## [BRIEF]
Pick up the RF-Net 2 documentation after its last sentence and carry it forward.

## [DOCUMENT TEXT]
━━━━━━━━━━━━━━━━━━━━━━━━━━━━━━

Markin, A., Wagle, S., Anderson, T.K. and Eulenstein, O., 2022. RF-Net 2: fast inference of virus reassortment and hybridization networks. Bioinformatics, 38(8), pp.2144-2152.

RF-Net 2

The RF-Net executables, supplemental scripts, and a test dataset are located in RF-Net-2.zip

Overview

RF-Net is a method for estimation of entangled evolutionary histories of viruses or species. It reconstructs reassortment or hybridization networks from real, error-prone biological data. RF-Net requires rooted gene/locus phylogenetic trees in the Newick format as an input.

RF-Net execution

RF-Net requires Java 8 or higher for execution. To run RF-Net, unpack RF-Net-2.zip in a desired location and execute it as

java -jar RF-Net-2.0.jar -i <path/to/input/newick> -o <path/to/output/newick> [options]

Note that it has to be executed from the same location, where you stored the .jar with dependencies.

Options

For a full list of RF-Net options run java -jar RF-Net-2.0.jar -h.

━━━━━━━━━━━━━━━━━━━━━━━━━━━━━━

## [RECORDED DATA]
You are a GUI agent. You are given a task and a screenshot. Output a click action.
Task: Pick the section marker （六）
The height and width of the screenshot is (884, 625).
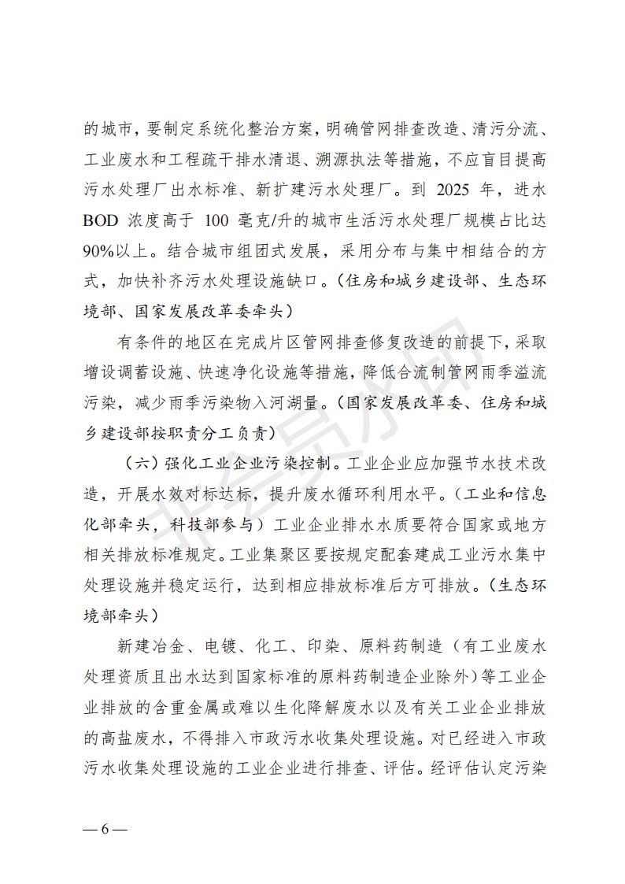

━━━━━━━━━━━━━━━━━━━━━━━━━━━━━━

## [WRITTEN ANSWER]
  • -r <#num>: [Default: 5] Maximum number of reticulations (reassortments or hybridizations) in an output network.
  • -f or --fast: Dramatically advances the scalability of RF-Net. Should be used when many reassortment/hybridization events are anticipated (e.g., more that 10).
  • -e or --embed: Enables RF-Net to output error-corrected gene trees in addition to reticulation networks.
  • -t <#percentage>: Specifies an optional threshold for adding new reticulations (see more information on that option with -h). Example: -t 5.

Usage example:

java -jar RF-Net-2.0.jar -i sample-dataset/IAV-delta1A-HANA.tre -o delta1A-network.newick -r 2 -e

RF-Net output

RF-Net writes the computed phylogenetic networks in the extended newick format to the specified output file. This output contains networks with 1, 2, ... reticulations (up to the maximum number specified with -r, unless an additional threshold was specified with -t).

The output networks can be visualized with IcyTree (just drag and drop the output file into the IcyTree tab in browser).

Additionally, if -e option was specified, RF-Net writes the embeddings of the gene trees (i.e., error-corrected gene trees) to <output-file>.embeddings.tre.

In the example above, RF-Net will write the two resulting networks with 1 and 2 reticulations, respectively, to delta1A-network.newick. The gene tree embeddings into the network with 2 reticulations will be written to delta1A-network.newick.embeddings.tre.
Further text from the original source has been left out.